The key to understanding the post-911 conjuncture is the changed relations between Western-global power and the main non-Western, quasi-imperial centres. George W Bush has sought, much more ambitiously than his father or Clinton, to galvanise Russia, China, India and Pakistan, as well as many other states, into his global anti-terrorist crusade, , through bilateral deals involving a combination of bribes and threats, while treating the UN in a manifestly instrumental fashion that pays little heed to the ideals of the first global decade. This grand coalition represents little more than the naked alliance of great power interests, and Bush is more than willing to pay the price of legitimating each and every 'anti-terrorist' campaign that the powers are undertaking against subordinate national movements. If the united West is already a late modern form of 'ultra-imperialism' (in Kautsky's terms - see Salvatori 1979) then this coalition is the beginnings of an 'ultra-ultra imperialism' - however intrinsically unstable, because it lacks the deep alignment of interests, institutions and ideologies that constituted the original Western bloc. The tensions between incorporation and conflict, in the relations of the West and the non-Western powers, are constantly stimulated by lower-level conflicts of emergent states and paramilitary movements. This is the context of world power in the present period - it will be seen that the simpler ideas of 'empire' do little to enlighten us.

Contents

'New imperialism' and old; Imperialism and empire; Assessing Western power; State failure and new imperialisms; The abuses of anti-imperialism

Tables

  1. Classic Marxist theories of imperialism
  2. General comparison of Western state and quasi-imperial non-Western states
  3. Quasi-imperial 'nation-states': imperial roots and recent crises
  4. State crises, non-Western states and the West in Cold War wars, 1975-89
  5. State crises, non-Western states and the West in global era wars (since 1989)

'New imperialism' and old

And yet there are powerful forces at work, even in academia, that see the problem in these terms. The ideology of anti-imperialism clearly needs the problem of 'a new imperialism'. In order to explore the intellectual and political difficulties that this poses it is necessary to do several things. Obviously, we must explore the old imperialism, but before we can do that we must look at the roots of the concept in the idea of empire itself. Indeed, my argument is that the coherence of the concept of 'imperialism' lay partly in its connection with the idea of empire. In analysing imperialism, classic Marxist writers (see Table 1) linked the new economic relations of late nineteenth-century world capitalism to the phenomenon of political empire. Late twentieth-century anti-imperialists have struggled with the problem that modern Western power has almost entirely abandoned formal empire. Hence the idea of neo-imperialism, rooted in economic exploitation buttressed only by indirect political dominance, has already a history of half a century. The problem that these critics have faced is that their chosen concept has become more and more abstracted from the real politics of empire.
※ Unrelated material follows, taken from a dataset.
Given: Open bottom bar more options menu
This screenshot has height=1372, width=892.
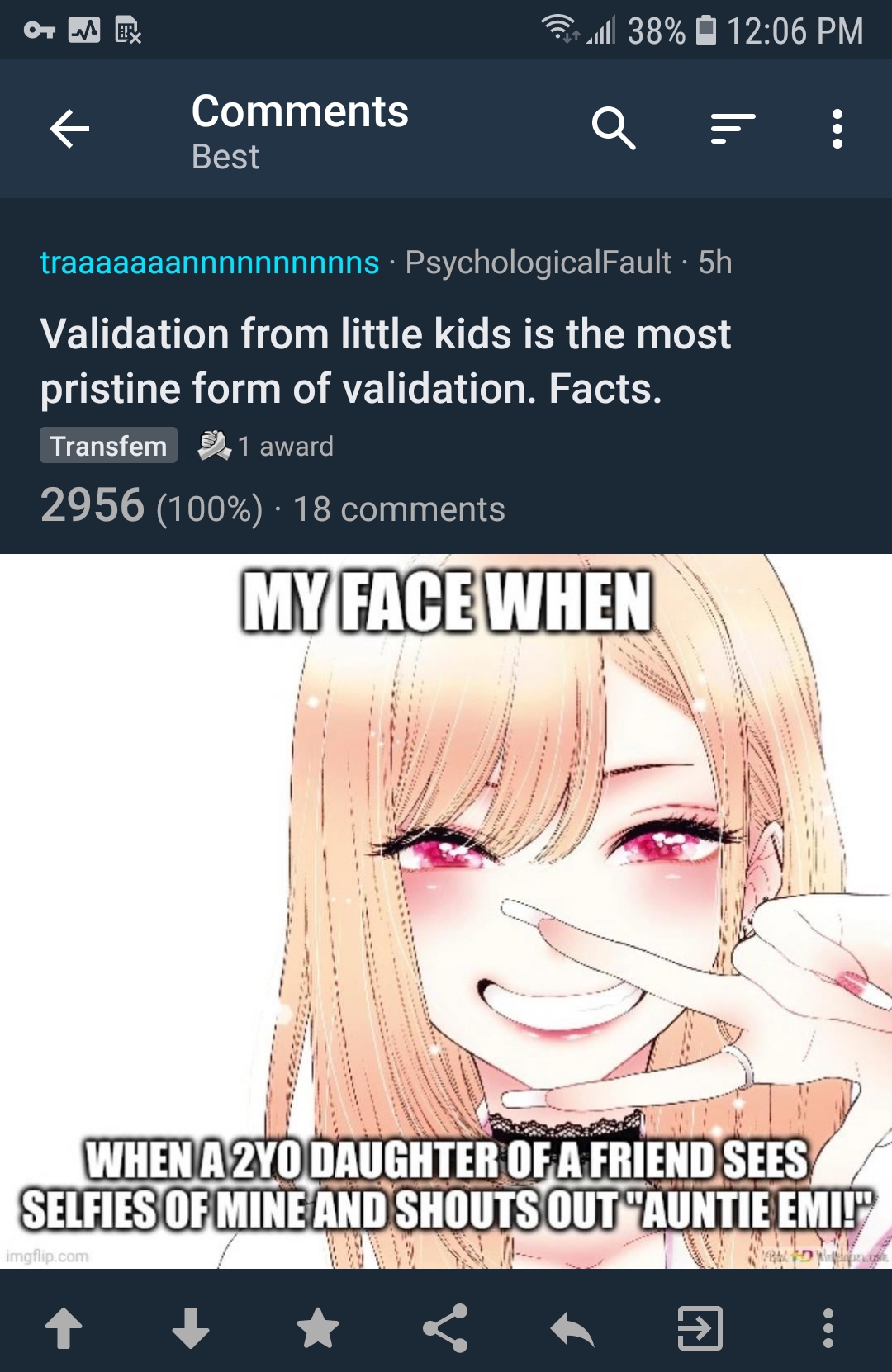Looking at the screenshot, I should point(828,1328).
I argue that in the global era, this separation has finally become critical. This is for two related reasons. On the one hand, Western power has moved into new territory, largely uncharted -- and I argue unchartable -- with the critical tools of anti-imperialism. On the other hand, the politics of empire remain all too real, in classic forms that recall both modern imperialism and earlier empires, in many non-Western states, and they are revived in many political struggles today. Thus the concept of a 'new imperialism' fails to deal with both key post-imperial features of Western power and the quasi-imperial character of many non-Western states. The concept overstates Western power and understates the dangers posed by other, more authoritarian and imperial centres of power. Politically it identifies the West as the principal enemy of the world's people, when for many of them there are far more real and dangerous enemies closer to home. I shall return to these political issues at the end of this paper.

Imperialism and empire

The classic modern writings on imperialism took for granted the concept and the reality of empire, in a formal political sense. At the turn of the twentieth century, unlike the turn of our new century, the whole world was largely divided into the huge imperial spheres dominated mainly by European states. The division of Africa and the subordination of China had completed European dominance -- offset only by the rise of Japan (and of course the United States, although that was in a real sense an extension of European power). The first European world empires, those of Spain and Portugal, had been emasculated by independence struggles in South America. No one doubted, however, the power of the strongest European empires, those of Great Britain and France -- nor that this was an 'inter-imperial world order' as Murphy (1994) has more recently called it. It was to take huge slaughter, in two inter-imperial world wars, to smash this system of power. At the turn of the twentieth century, not even the fiercest critics of imperialism could imagine either the monstrosity of the killing episodes that were to come, nor the actual ways in which they would lead to the transcendence of this world order.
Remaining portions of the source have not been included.